私たちの方法は、クローニングの代わりに無細胞発現システムとPCRを使用して遺伝子部分の迅速な特性評価を可能にします。この技術の主な利点は、細胞内で通常数日から数週間かかるものが、この方法を使用して数時間から数日で行うことができることである。私たちのプロトコルには、独自の無細胞発現システムを作成するための手順が含まれていますが、これは多くの場所でトリッキーであり、ユースケースによっては調整が必要になる場合があります。
最初に始めるときは、市販のキットから始めることをお勧めします。原稿の指示に従ってPCRマスターミックスを準備し、氷上に保存することから始めます。30または40マイクロリットルのマスターミックスを決定された数のPCRチューブに分注し、適切に標識されたPCRチューブに各5マイクロモル可変プライマー10マイクロリットルを追加します。
PCRチューブをサーモサイクラーに入れ、テキスト原稿に記載されているようにPCRプログラムを実行します。次に、反応を摂氏4度に保持します。元のテンプレートが血漿DNAの場合は、1マイクロリットルのDpnI制限酵素を加えて元のテンプレートを消化し、摂氏37度で1時間インキュベートします。
各PCR産物の5マイクロリットルを、1%アガロースゲルを使用して180ボルトで20分間分離して分析します。
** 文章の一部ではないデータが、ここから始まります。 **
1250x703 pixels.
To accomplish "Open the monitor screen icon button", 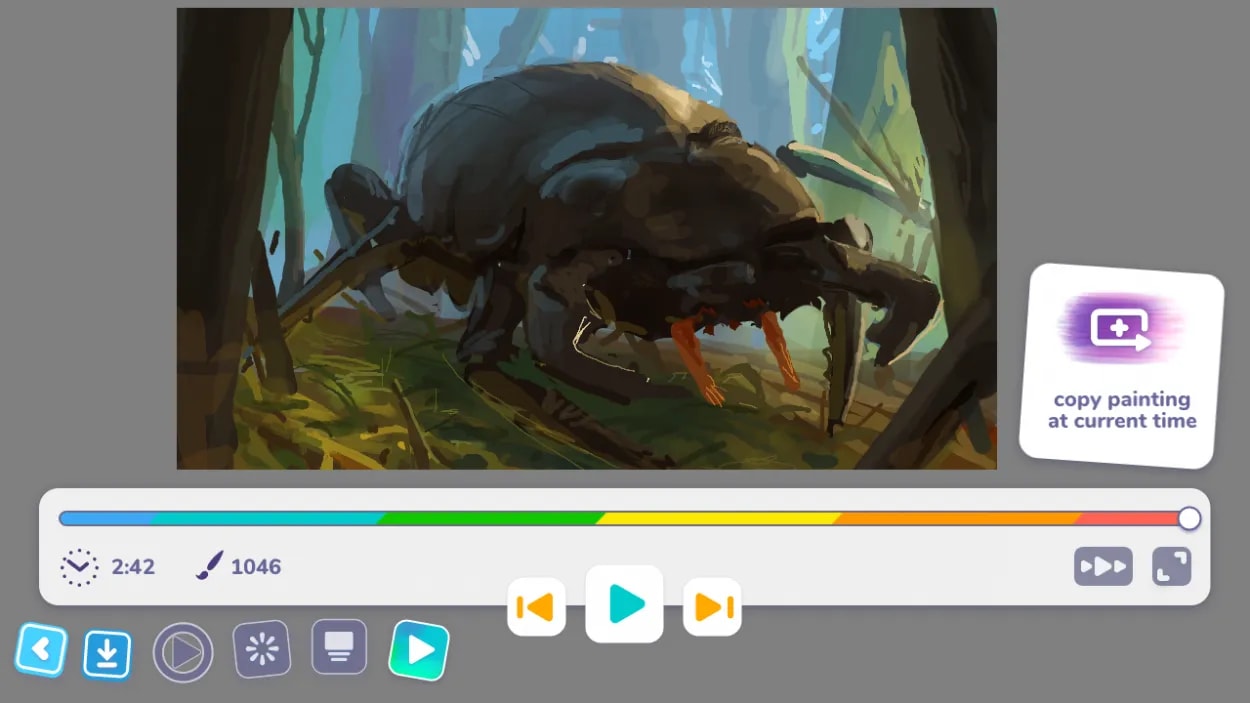I will [x=339, y=647].
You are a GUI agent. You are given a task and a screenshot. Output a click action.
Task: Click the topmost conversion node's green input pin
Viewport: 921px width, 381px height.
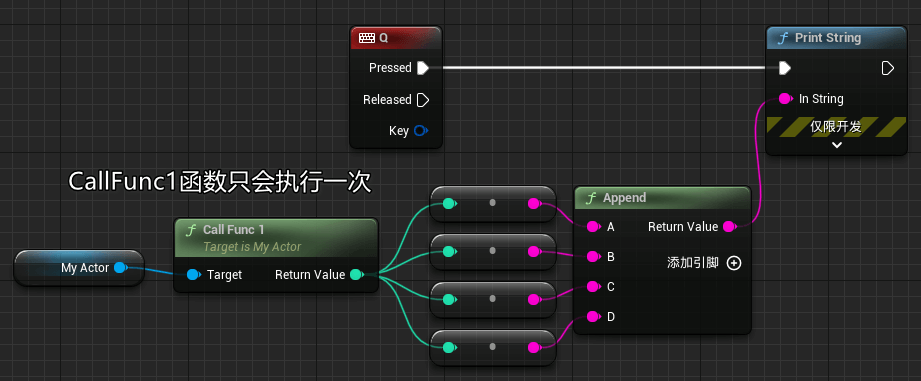click(x=449, y=204)
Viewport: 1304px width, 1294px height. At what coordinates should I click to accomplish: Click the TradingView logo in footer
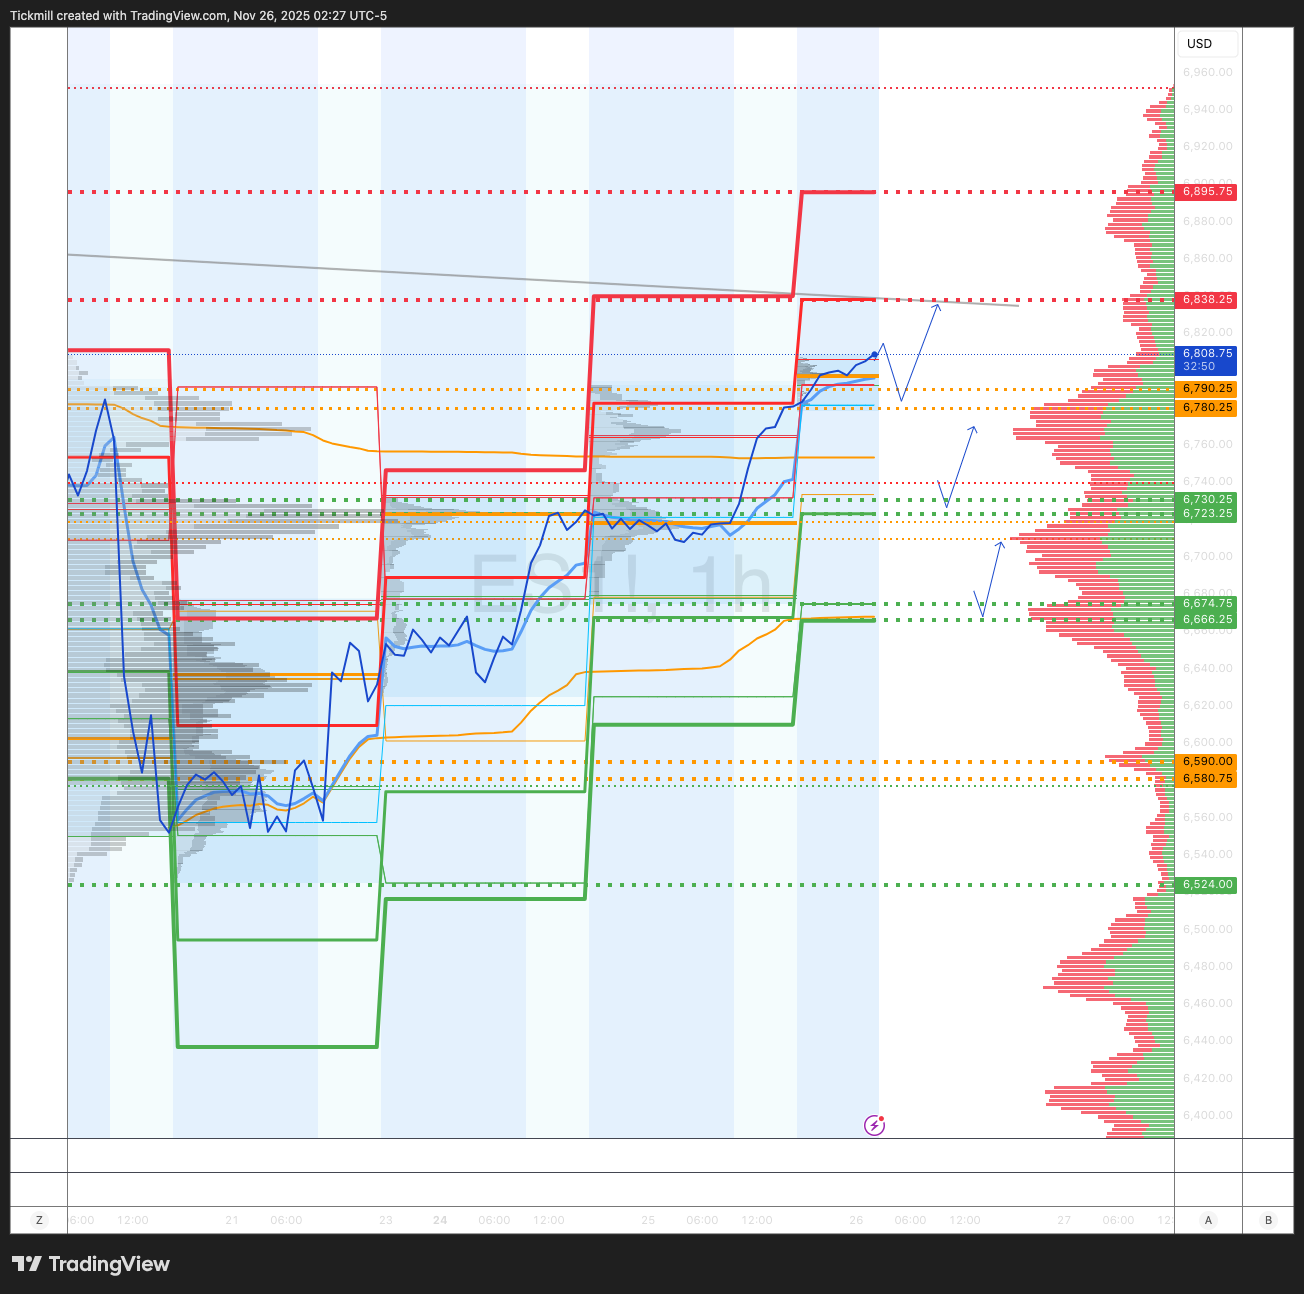(27, 1264)
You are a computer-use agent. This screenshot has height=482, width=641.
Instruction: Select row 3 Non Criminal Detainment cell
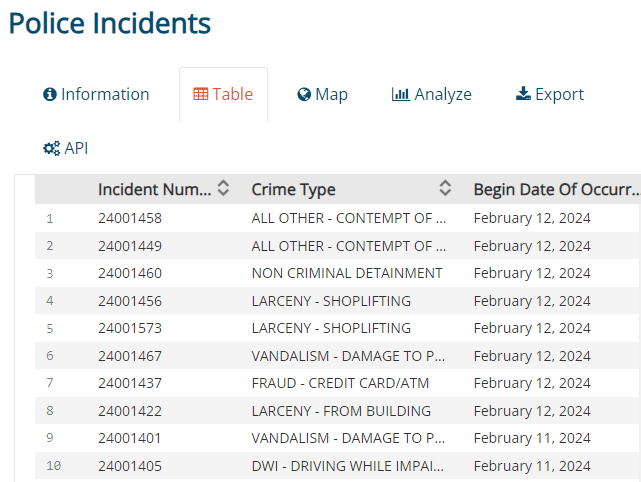[346, 273]
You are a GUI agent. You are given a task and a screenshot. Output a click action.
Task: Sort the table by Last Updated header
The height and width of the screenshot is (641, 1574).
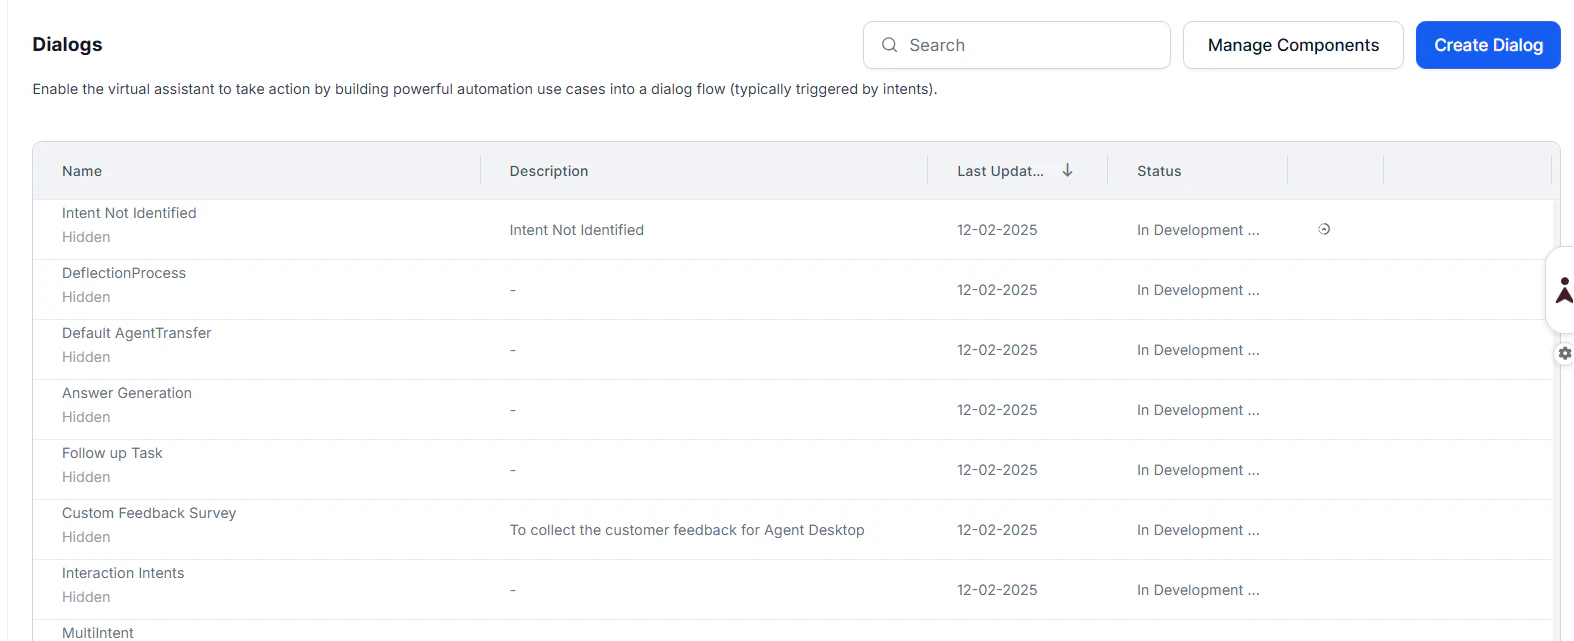(1000, 171)
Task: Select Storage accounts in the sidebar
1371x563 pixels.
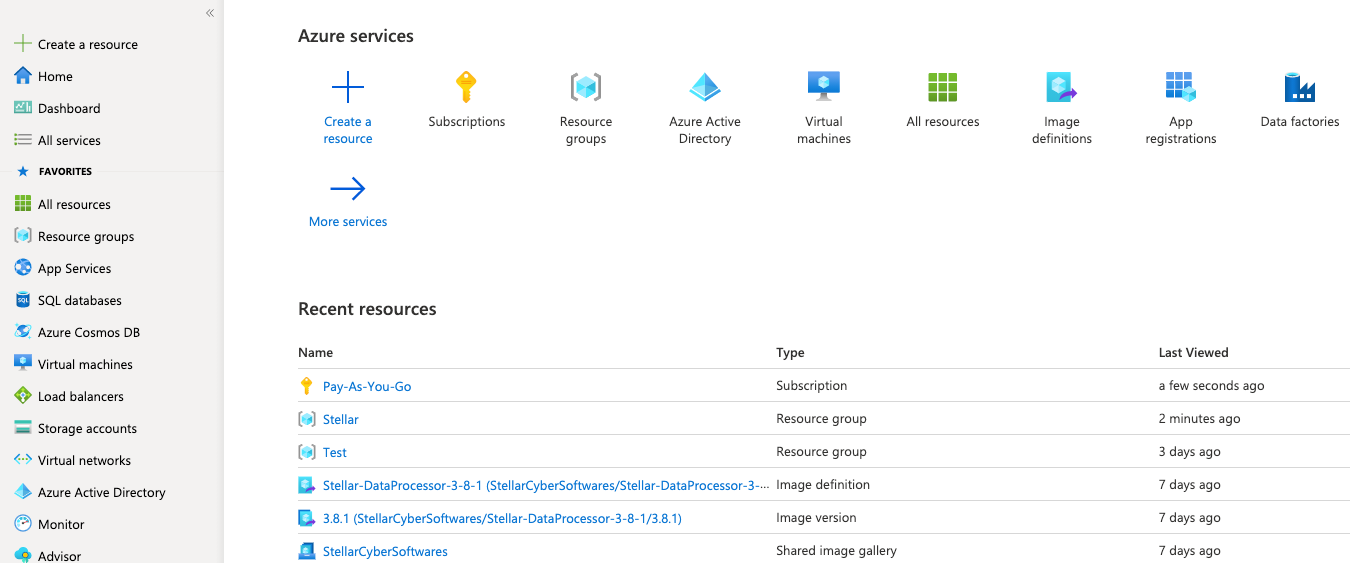Action: tap(87, 428)
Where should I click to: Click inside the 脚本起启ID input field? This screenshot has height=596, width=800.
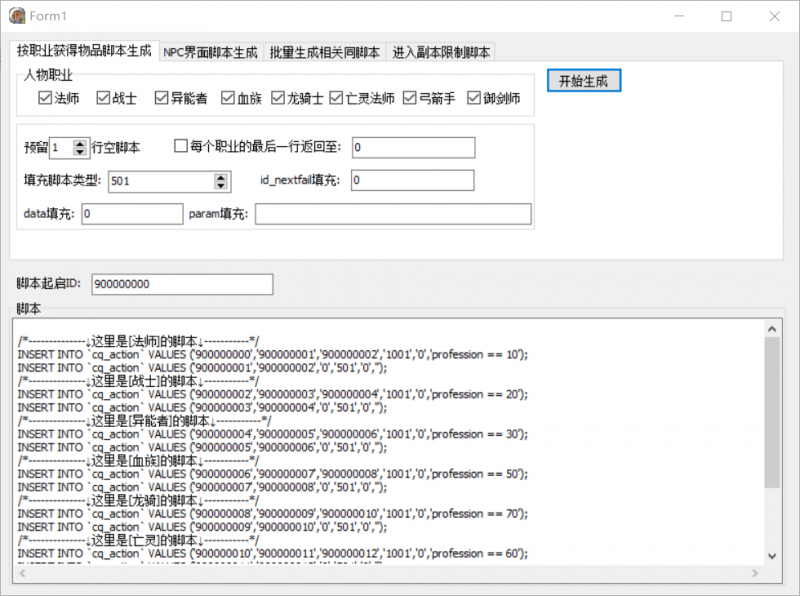coord(180,284)
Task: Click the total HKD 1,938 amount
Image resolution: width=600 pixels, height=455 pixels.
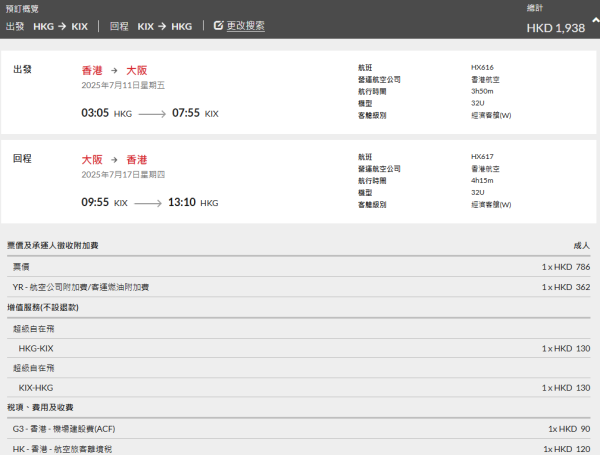Action: [x=557, y=28]
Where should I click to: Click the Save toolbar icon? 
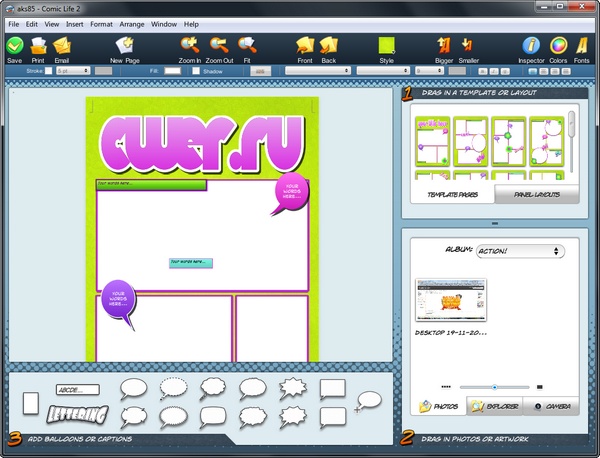[14, 45]
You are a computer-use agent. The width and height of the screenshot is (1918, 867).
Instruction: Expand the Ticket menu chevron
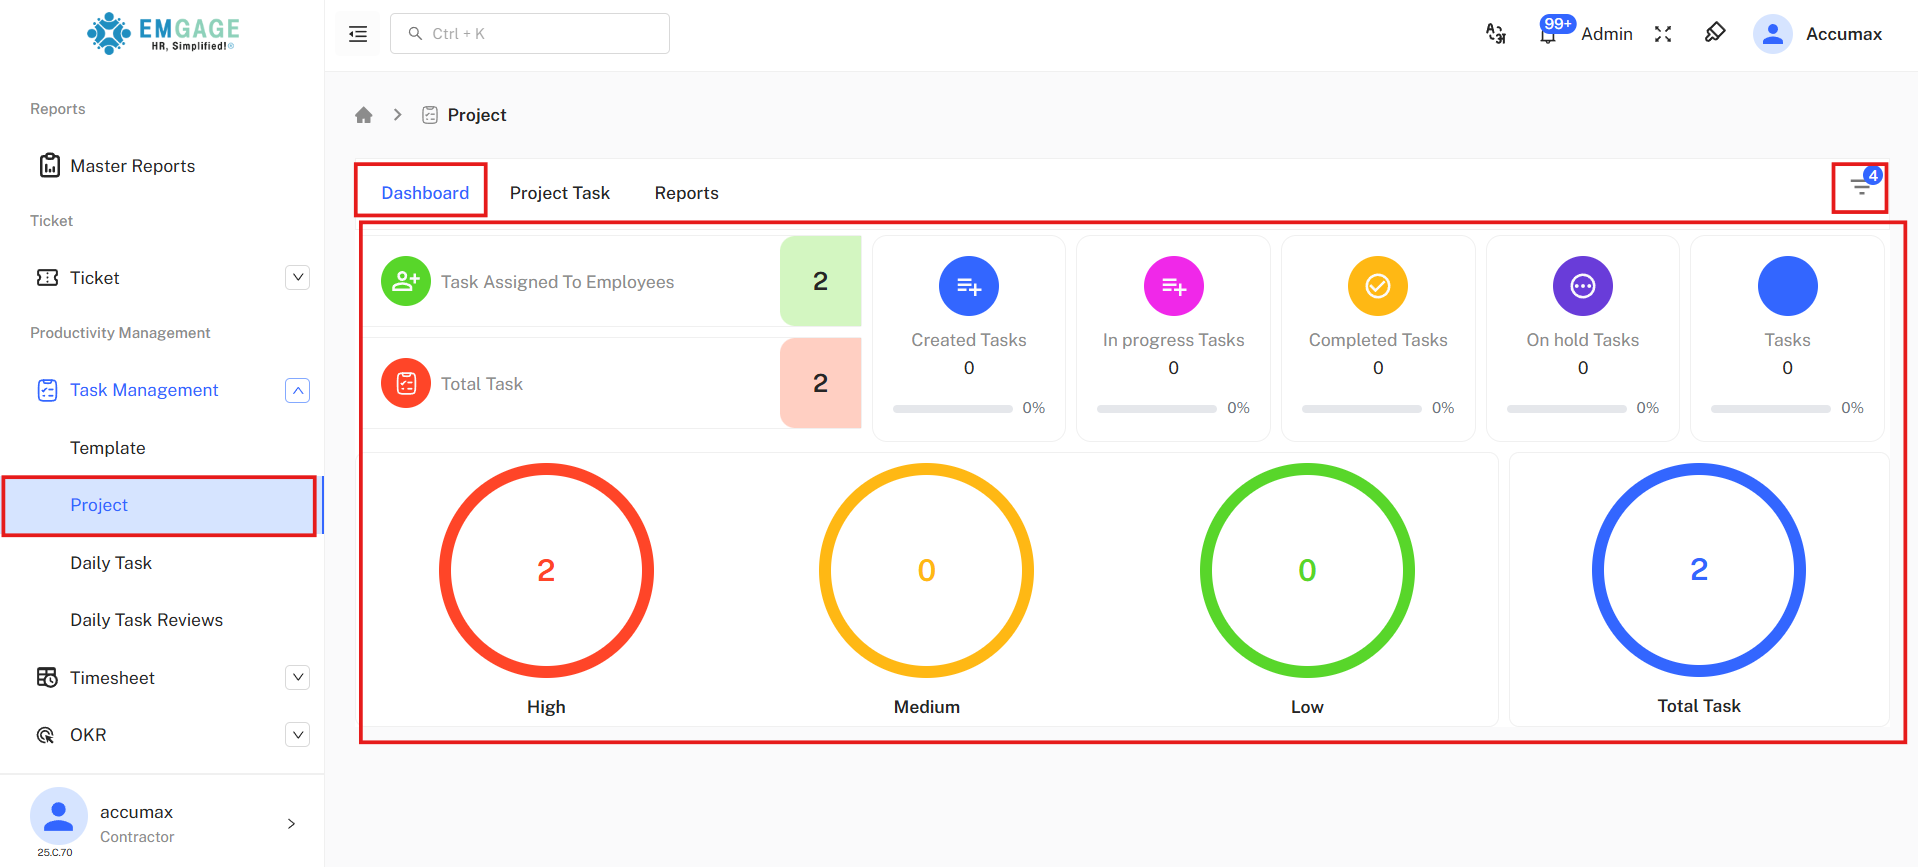297,278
選択したコア シーケンスと追加されたパーツの長さによって異なる正しいバンド サイズを確認します。市販のPCR精製キットを使用してリニアテンプレートを精製します。
ゲル電気泳動で複数のバンドが存在する場合は、製造元の指示に従って、ゲルから目的のバンドを切除し、市販のゲル抽出キットを使用してDNAを精製します。分光光度計を使用して各DNAテンプレートを定量し、260〜280ナノメートルの比率が約1.8であることを確認して品質を評価します。原稿に記載されているように、すべての成分を氷上で解凍し、すべての成分をピペットで完全に混合してマスターミックスを準備します。
特にアミノ酸混合物については、沈殿を避けるために細心の注意を払ってください。マスターミックスを氷の上に置いておきます。384ウェルプレートを氷上で冷却し、マスターミックスを9マイクロリットルのアリコートで各ウェルに分配します。
リプレッサータンパク質を氷上で解凍し、音響液体処理ソースプレートに分配して、使用するソースプレートのタイプに必要な適切な量のデッドボリュームが含まれていることを確認します。リプレッサータンパク質を1マイクロリットルの容量で、リキッドハンドラーを介して適切な宛先ウェルに分配します。精製レポーターの段階希釈または適切な化学標準をプレートに含めて、結果を他の研究や他のラボと比較します。
実験の予想される発現範囲で使用されるレポーターに適した濃度の範囲を選択してください。プレートリーダーを摂氏30度に予熱します。可能であれば、機器で摂氏1度の垂直温度勾配を設定して、シールの結露を制限します。
プレートリーダーは、ステップを振ることなく、コアシーケンスで使用されるレポーターに適した設定で読み取るように設定します。蒸発を防ぐために、384ウェルプレートを不浸透性のプラスチックシールでシールします。384ウェルプレートをプレートホルダーに置き、読み取りを開始します。
tetO配列に対するT7プロモーターの距離のみが変化する15個の線形テンプレートをPCRによって調製し、各プロモーター変異体を追加するように設計されたプライマーを用いて、スーパーフォルダー緑色蛍光タンパク質レポーターを増幅した。T7 tetO結合のセット全体について合計540の反応からのデータを分析したところ、T7 RNAポリメラーゼは、T7転写産物の開始から13塩基対下流まで、T7駆動発現を等しく下方制御することが示されました。音響液体ハンドラーを使用した一連の8つの宛先ウェル間でより一貫した分注が観察されたのは、5マイクロリットルの移送を別々の1マイクロリットルの分注に分割した場合でした。
私たちのプロトコルは、新しいバイオセンサーのスクリーニングや遺伝子部品のライブラリの構築など、遺伝子成分を迅速にスクリーニングするために使用できます。